Der 33-Jährige mit den dunklen, kurz geschorenen Haaren war nach eigenen Angaben am selben Tag aus dem psychiatrischen Krankenhaus in Rheinberg entlassen worden. Der Aufenthalt dort sei allerdings nur kurz gewesen, weil er sich in dem Krankenhaus eingeengt gefühlt habe, sagte der Mann. Die weitere stationäre Behandlung sei ihm zwar von den Ärzten nahegelegt worden, den Rat habe er aber ignoriert. Der Dolmetscher hatte zum Teil Schwierigkeiten, den Redefluss des Mannes zu unterbrechen, um die Ausführungen zu übersetzen. Auf Nachfragen des Gerichts antwortete der 33-Jährige zum Teil sehr ausschweifend. Konkrete Angaben zum Kerngeschehen gab es dagegen nicht.

Mit einem präzisen "Ich bin der Täter, das ist 100 Prozent sicher", bekannte er sich zu dem Angriff. An Einzelheiten könne er sich aber nicht erinnern. Er wisse noch, dass er das Teppichmesser in die Höhe hielt, aber nicht, ob die Klinge überhaupt ausgefahren war. Auch konnte er sich auf Nachfrage daran erinnern, dass sein Mitbewohner davon lief und er ihn verfolgte. Ob er überhaupt zustach, wisse er nicht, habe aber gesehen, dass der andere Mann sich blutend in den Raum des Sicherheitsdienstes flüchtete. "Ich wusste nicht, ob mein Messer ihn verletzt hat", wiederholte der 33-Jährige.

Probleme mit dem späteren Opfer habe es schon seit etwa einem Jahr gegeben. Zuvor sei der Mitbewohner noch ein Freund von ihm gewesen. Die Freundschaft mit dem Landsmann habe er aber beendet, weil sie ihm nicht guttat. Ein großes Problem sei es für ihn gewesen, dass der Mitbewohner ihn sexuell bedrängte, sagte der 33-Jährige. Das sei weder durch unsittliche Berührungen oder verbal geschehen. Vielmehr habe der Mann immer mit Dritten darüber geredet, dass etwas vorgefallen sei, auch in der Unterkunft. "Ich habe mich so geschämt, dass ich nicht mehr dort schlafen wollte", sagte er. "Kam es tatsächlich zu sexuellen Handlungen?", wollte einer der Richter wissen. Das verneinte der Beschuldigte. In seinem vollen Bewusstsein sei jedenfalls nichts derartiges vorgefallen. Es könne aber sein, dass der Mitbewohner ihm heimlich Schlafmittel verabreichte und dann gegen seinen Willen derartige Handlungen vornahm. Der Mitbewohner habe damit im Internet geprahlt und behauptet, Videoaufzeichnungen zu haben. Damit habe der Mitbewohner, das Opfer, ihm die Zukunft mit der Partnerin verbauen wollen.
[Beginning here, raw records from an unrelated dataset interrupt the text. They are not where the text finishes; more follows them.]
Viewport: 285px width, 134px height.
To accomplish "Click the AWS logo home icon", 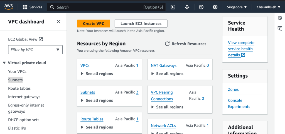I will [9, 7].
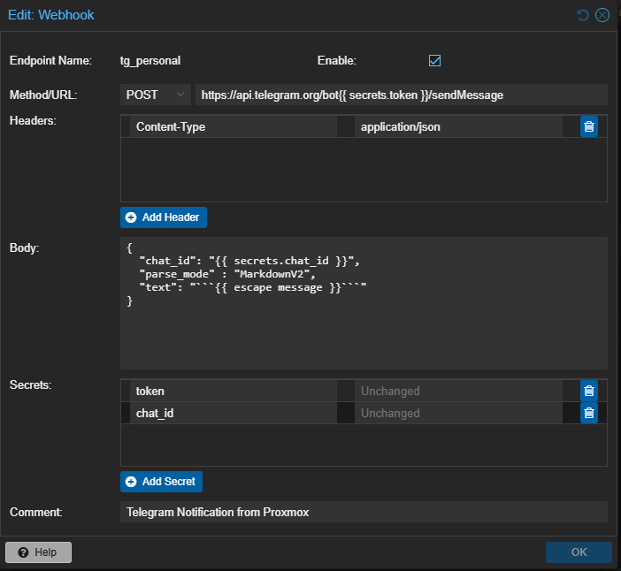The width and height of the screenshot is (621, 571).
Task: Delete the Content-Type header row
Action: coord(588,126)
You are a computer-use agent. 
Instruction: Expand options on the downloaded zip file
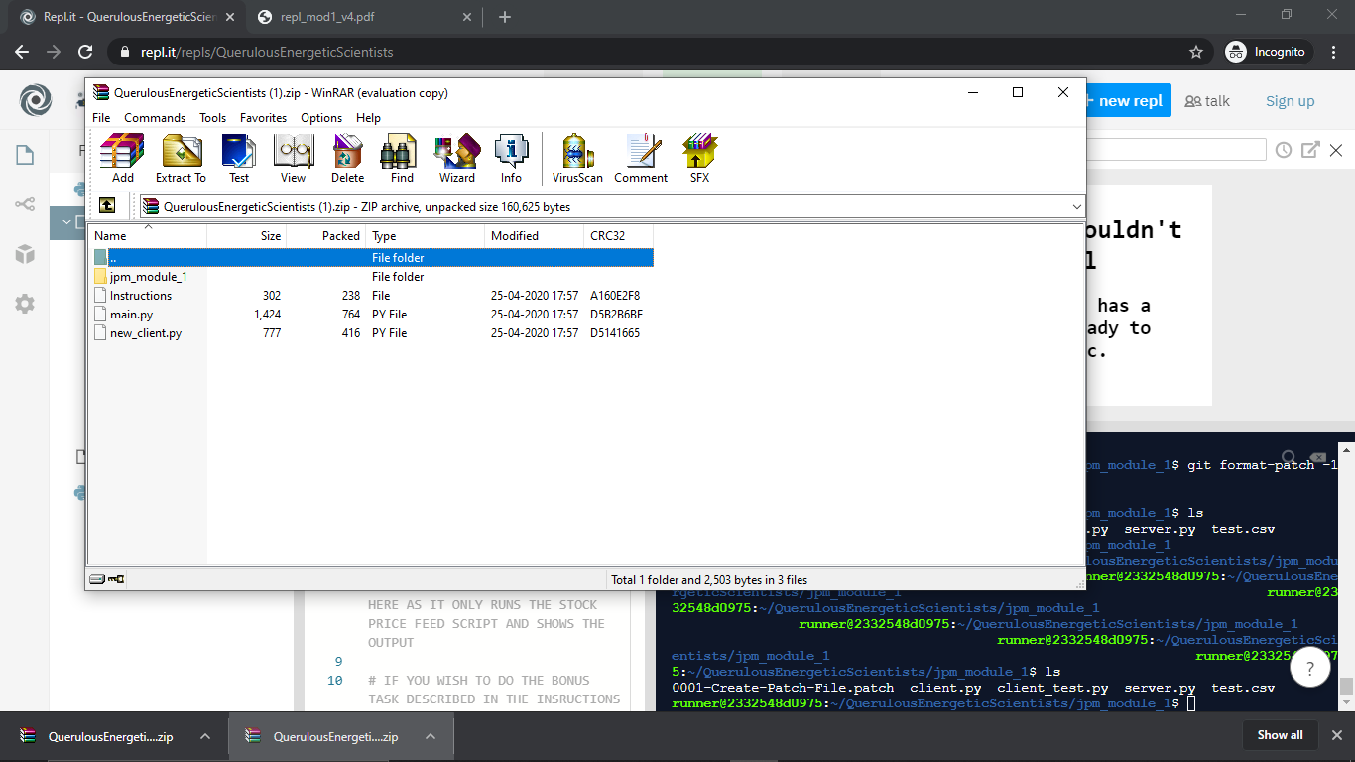pyautogui.click(x=205, y=736)
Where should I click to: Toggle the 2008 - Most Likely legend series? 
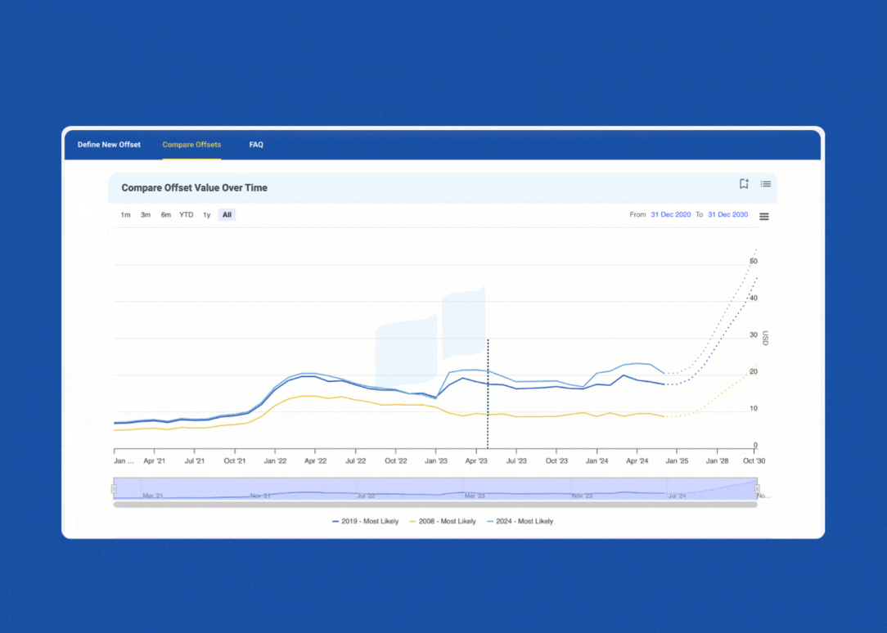coord(443,521)
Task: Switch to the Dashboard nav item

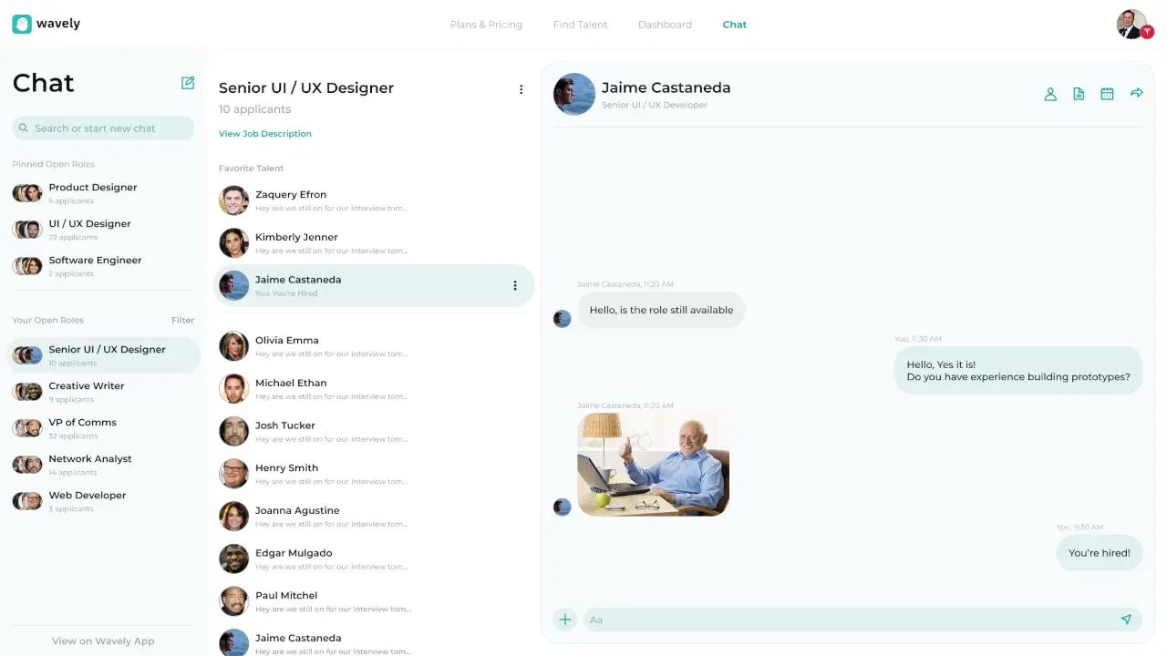Action: pos(665,25)
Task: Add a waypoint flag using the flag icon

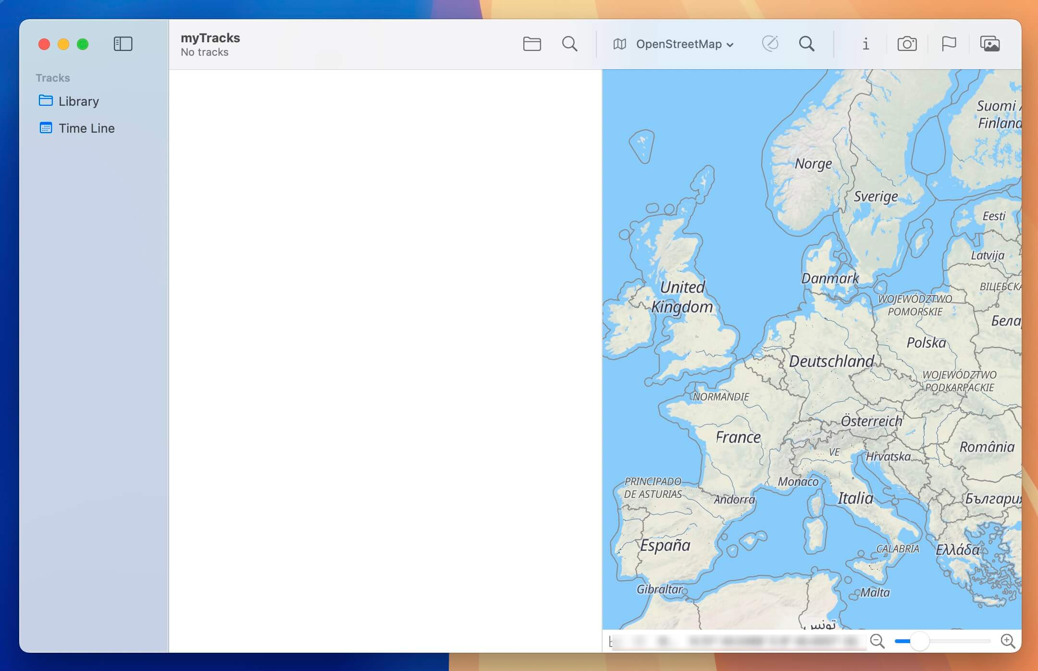Action: point(949,44)
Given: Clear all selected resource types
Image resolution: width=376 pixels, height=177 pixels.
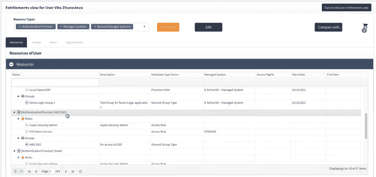Looking at the screenshot, I should pos(144,27).
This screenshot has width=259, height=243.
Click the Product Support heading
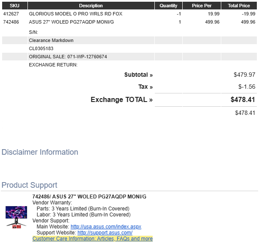(29, 185)
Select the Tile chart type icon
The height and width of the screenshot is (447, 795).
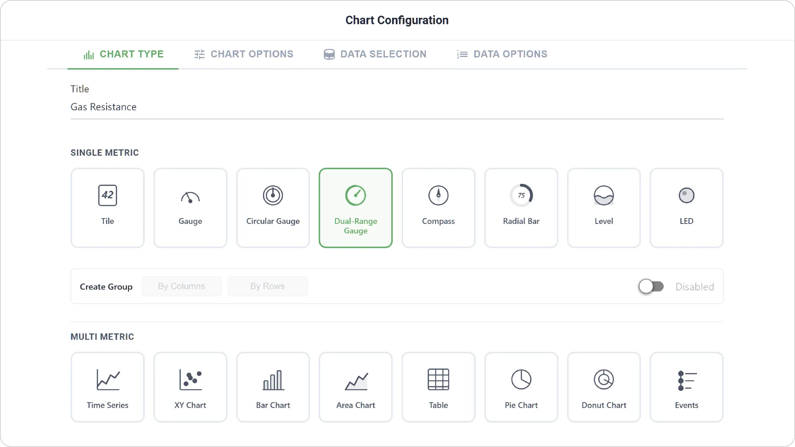(108, 195)
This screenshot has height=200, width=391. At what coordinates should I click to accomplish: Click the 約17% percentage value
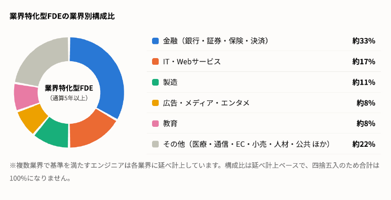pos(364,62)
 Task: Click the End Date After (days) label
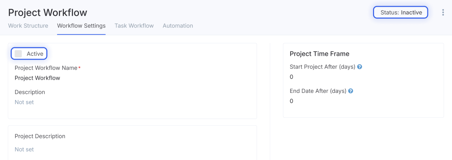[318, 91]
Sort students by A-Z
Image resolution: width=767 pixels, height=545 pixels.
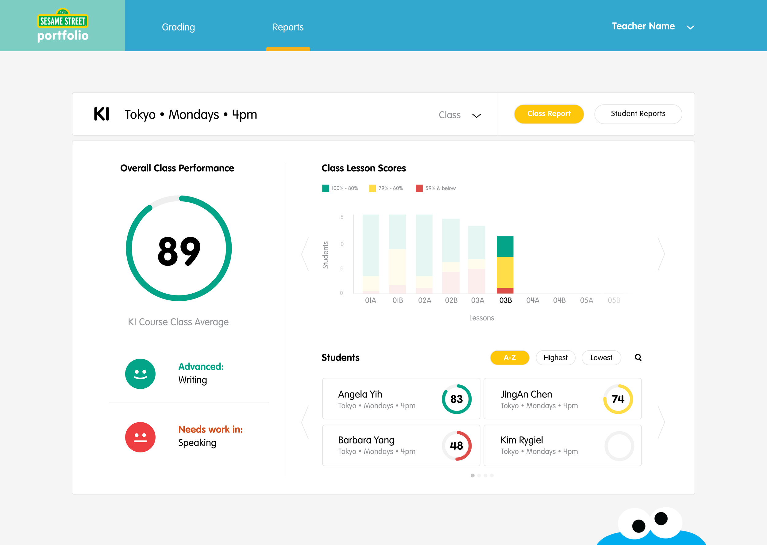[509, 358]
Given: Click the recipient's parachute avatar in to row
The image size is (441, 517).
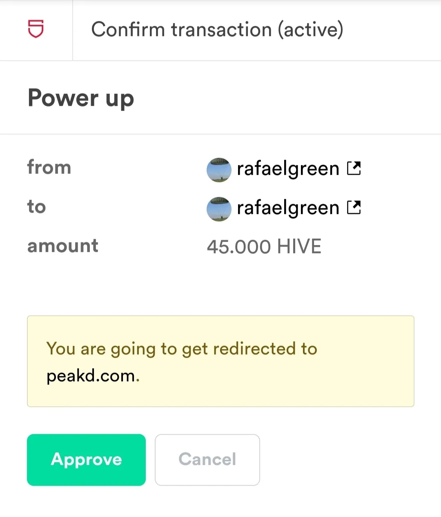Looking at the screenshot, I should [219, 209].
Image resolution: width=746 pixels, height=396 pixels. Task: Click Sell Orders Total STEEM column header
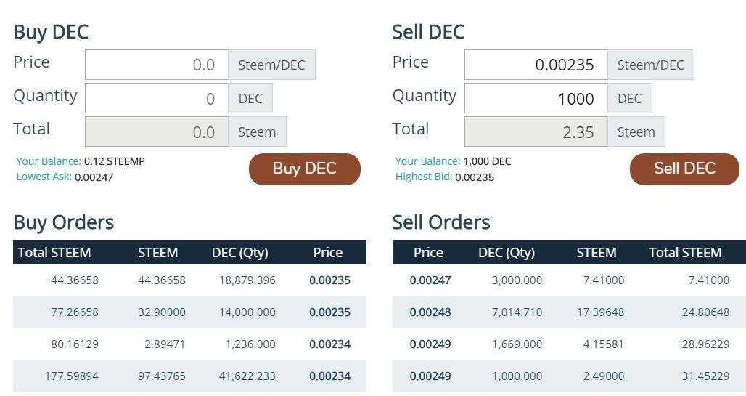685,253
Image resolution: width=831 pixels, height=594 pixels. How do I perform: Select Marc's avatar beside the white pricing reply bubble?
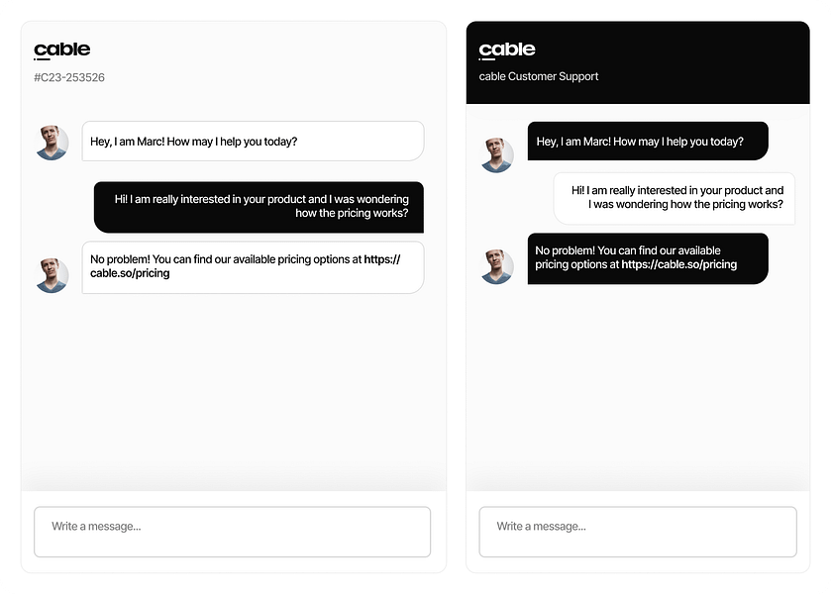point(52,275)
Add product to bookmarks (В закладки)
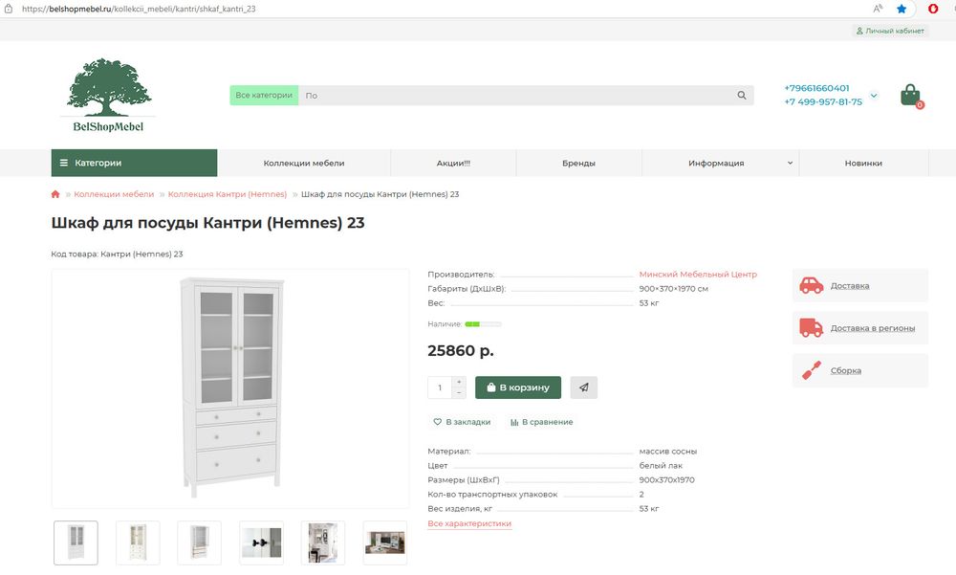Image resolution: width=956 pixels, height=575 pixels. (462, 422)
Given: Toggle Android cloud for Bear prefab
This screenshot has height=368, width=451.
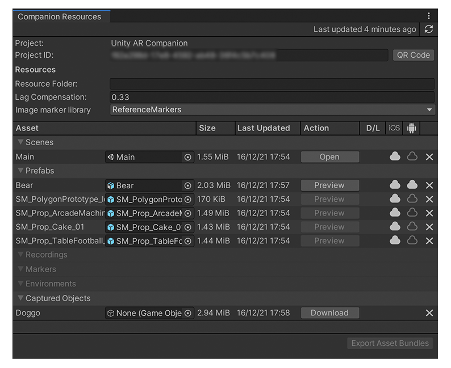Looking at the screenshot, I should pos(412,185).

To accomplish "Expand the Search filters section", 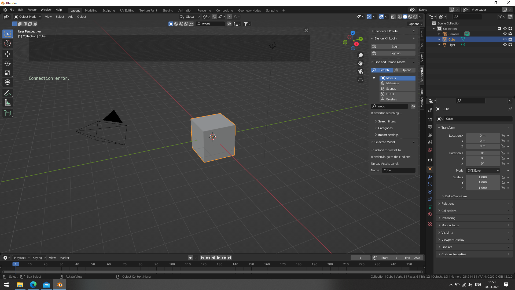I will pyautogui.click(x=385, y=121).
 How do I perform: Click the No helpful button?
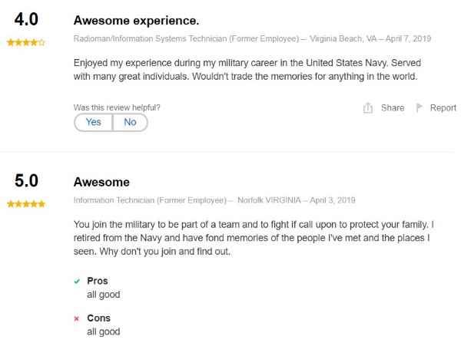tap(130, 122)
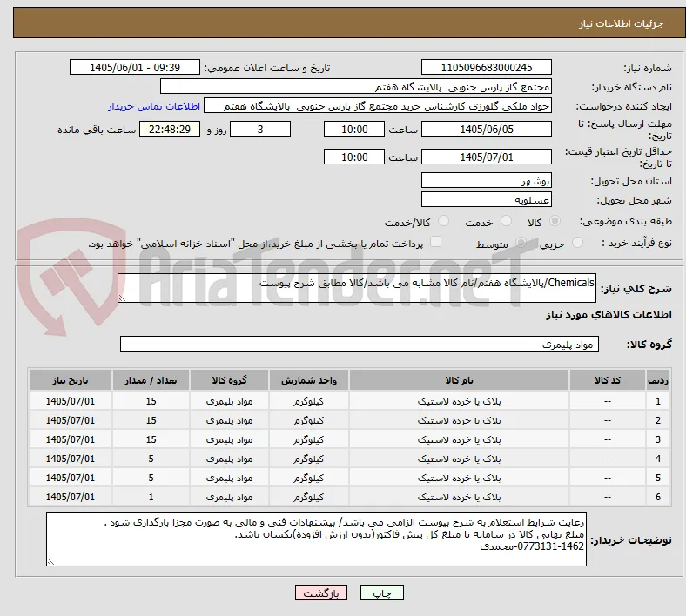
Task: Select the متوسط purchase type radio
Action: click(x=521, y=243)
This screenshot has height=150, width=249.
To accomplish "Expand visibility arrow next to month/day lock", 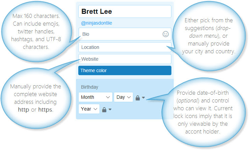I will (x=143, y=97).
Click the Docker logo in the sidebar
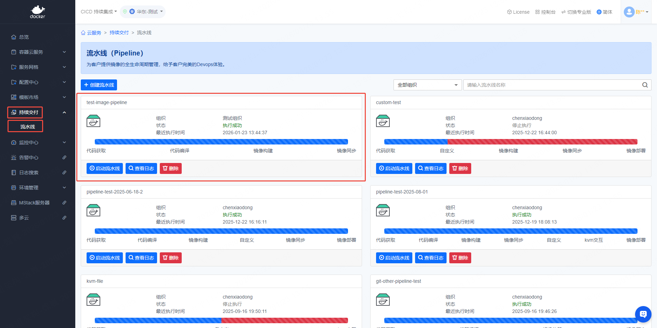 37,12

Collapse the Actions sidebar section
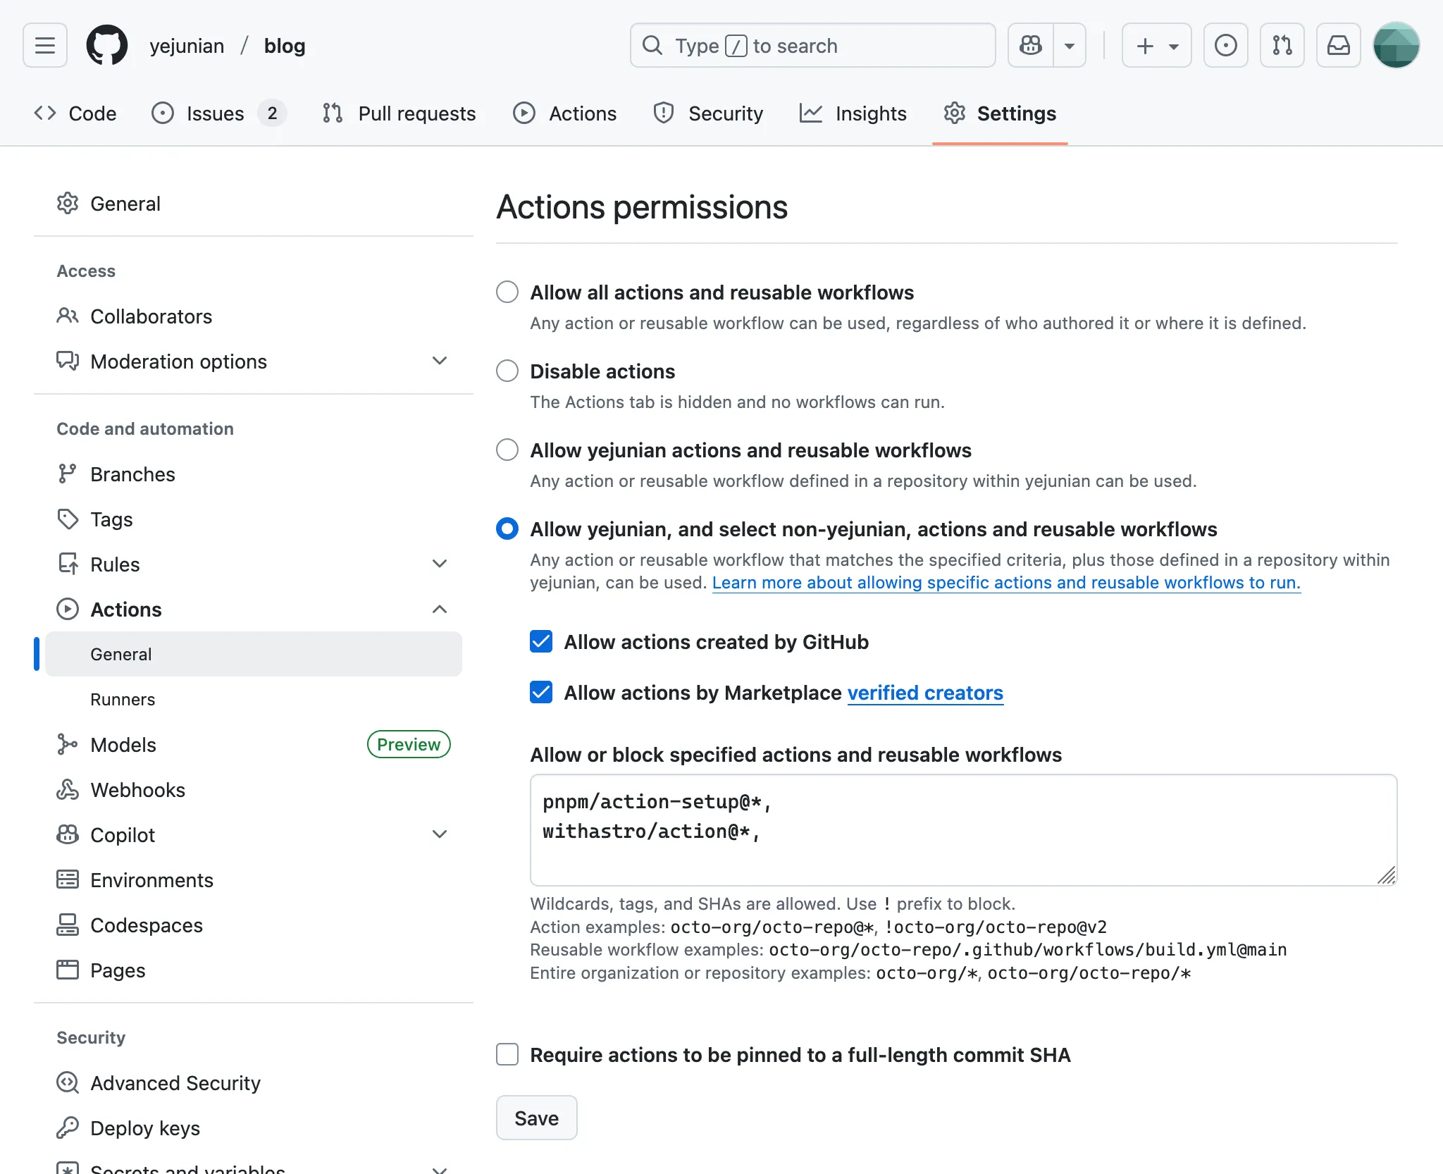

Um dem Druck zu entgehen, habe er erst einmal bei einem Freund in Neukirchen-Vluyn geschlafen, so der Angeklagte. Zwei Wochen lang habe er sogar in einer nahegelegenen Moschee übernachtet. Vom Vorbeter habe er dann den Rat bekommen, zum Psychologen zu gehen. Weil die vom Psychologen verschriebenen Medikamente nicht halfen, sei er dann freiwillig in die Klinik nach Rheinberg gegangen.

Der Klinik gab der Beschuldigte gestern eine Mitschuld an der Tat: Dort habe man ihm das Teppichmesser wieder ausgehändigt, dass er bei seiner Aufnahme abgeben musste. "Wenn ich das nicht wieder bekommen hätte, da wäre nichts passiert", sagte er. Der Mitbewohner war durch Stiche und Schnitte im Halsbereich verletzt worden. Ein Stich verfehlte nur knapp die Halsschlagader.

Insgesamt sind drei Prozesstage geplant. Die Verhandlung wird am 12. und 13. Januar fortgesetzt.